■ **RECORDED INFORMATION**
★ ★ ★ ★ ★ ★ ★
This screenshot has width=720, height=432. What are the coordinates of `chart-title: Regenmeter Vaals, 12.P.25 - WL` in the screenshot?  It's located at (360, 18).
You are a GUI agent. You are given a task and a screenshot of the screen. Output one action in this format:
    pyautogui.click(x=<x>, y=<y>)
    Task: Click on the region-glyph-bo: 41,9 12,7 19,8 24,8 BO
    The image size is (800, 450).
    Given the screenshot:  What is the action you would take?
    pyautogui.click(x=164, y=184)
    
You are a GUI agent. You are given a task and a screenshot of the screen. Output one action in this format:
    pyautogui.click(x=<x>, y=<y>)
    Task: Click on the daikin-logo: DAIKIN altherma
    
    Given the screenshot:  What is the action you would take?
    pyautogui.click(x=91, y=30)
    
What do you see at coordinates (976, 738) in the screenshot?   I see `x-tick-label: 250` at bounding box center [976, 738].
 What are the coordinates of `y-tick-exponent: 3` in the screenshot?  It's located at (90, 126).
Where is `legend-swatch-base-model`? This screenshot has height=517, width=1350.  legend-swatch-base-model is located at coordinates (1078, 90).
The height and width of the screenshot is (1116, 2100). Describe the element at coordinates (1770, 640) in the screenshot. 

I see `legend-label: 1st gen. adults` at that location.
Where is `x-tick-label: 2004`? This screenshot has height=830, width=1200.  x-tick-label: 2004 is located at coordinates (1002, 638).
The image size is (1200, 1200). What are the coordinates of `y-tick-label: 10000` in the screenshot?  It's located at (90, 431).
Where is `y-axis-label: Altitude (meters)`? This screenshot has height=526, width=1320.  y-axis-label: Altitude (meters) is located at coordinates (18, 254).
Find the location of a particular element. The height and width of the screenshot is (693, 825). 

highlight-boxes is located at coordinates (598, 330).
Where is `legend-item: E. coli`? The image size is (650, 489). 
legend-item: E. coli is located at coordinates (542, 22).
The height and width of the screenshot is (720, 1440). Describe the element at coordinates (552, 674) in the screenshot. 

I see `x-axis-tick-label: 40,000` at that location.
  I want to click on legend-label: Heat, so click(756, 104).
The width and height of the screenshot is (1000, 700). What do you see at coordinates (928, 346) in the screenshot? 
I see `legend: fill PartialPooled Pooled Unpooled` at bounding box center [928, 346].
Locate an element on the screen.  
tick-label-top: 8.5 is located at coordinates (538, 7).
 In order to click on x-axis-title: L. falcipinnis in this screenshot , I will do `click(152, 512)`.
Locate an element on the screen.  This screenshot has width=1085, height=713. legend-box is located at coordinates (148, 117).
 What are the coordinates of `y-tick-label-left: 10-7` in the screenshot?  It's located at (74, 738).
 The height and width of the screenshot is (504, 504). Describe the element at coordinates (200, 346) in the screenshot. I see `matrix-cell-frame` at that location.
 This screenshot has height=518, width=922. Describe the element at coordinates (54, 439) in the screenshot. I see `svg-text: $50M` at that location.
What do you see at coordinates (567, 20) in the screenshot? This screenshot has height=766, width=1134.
★ ★ ★ ★ ★ ★ ★
Retype the lines of the material above, starting with the line that contains "is (650, 489)." and going on through the line that contains "center [928, 346].", with both of those lines included.

■ **REPLY TO THE TASK**
Where is `legend-item: E. coli`? The image size is (650, 489). 
legend-item: E. coli is located at coordinates (542, 22).
The height and width of the screenshot is (720, 1440). Describe the element at coordinates (552, 674) in the screenshot. 

I see `x-axis-tick-label: 40,000` at that location.
  I want to click on legend-label: Heat, so click(756, 104).
The width and height of the screenshot is (1000, 700). What do you see at coordinates (928, 346) in the screenshot? 
I see `legend: fill PartialPooled Pooled Unpooled` at bounding box center [928, 346].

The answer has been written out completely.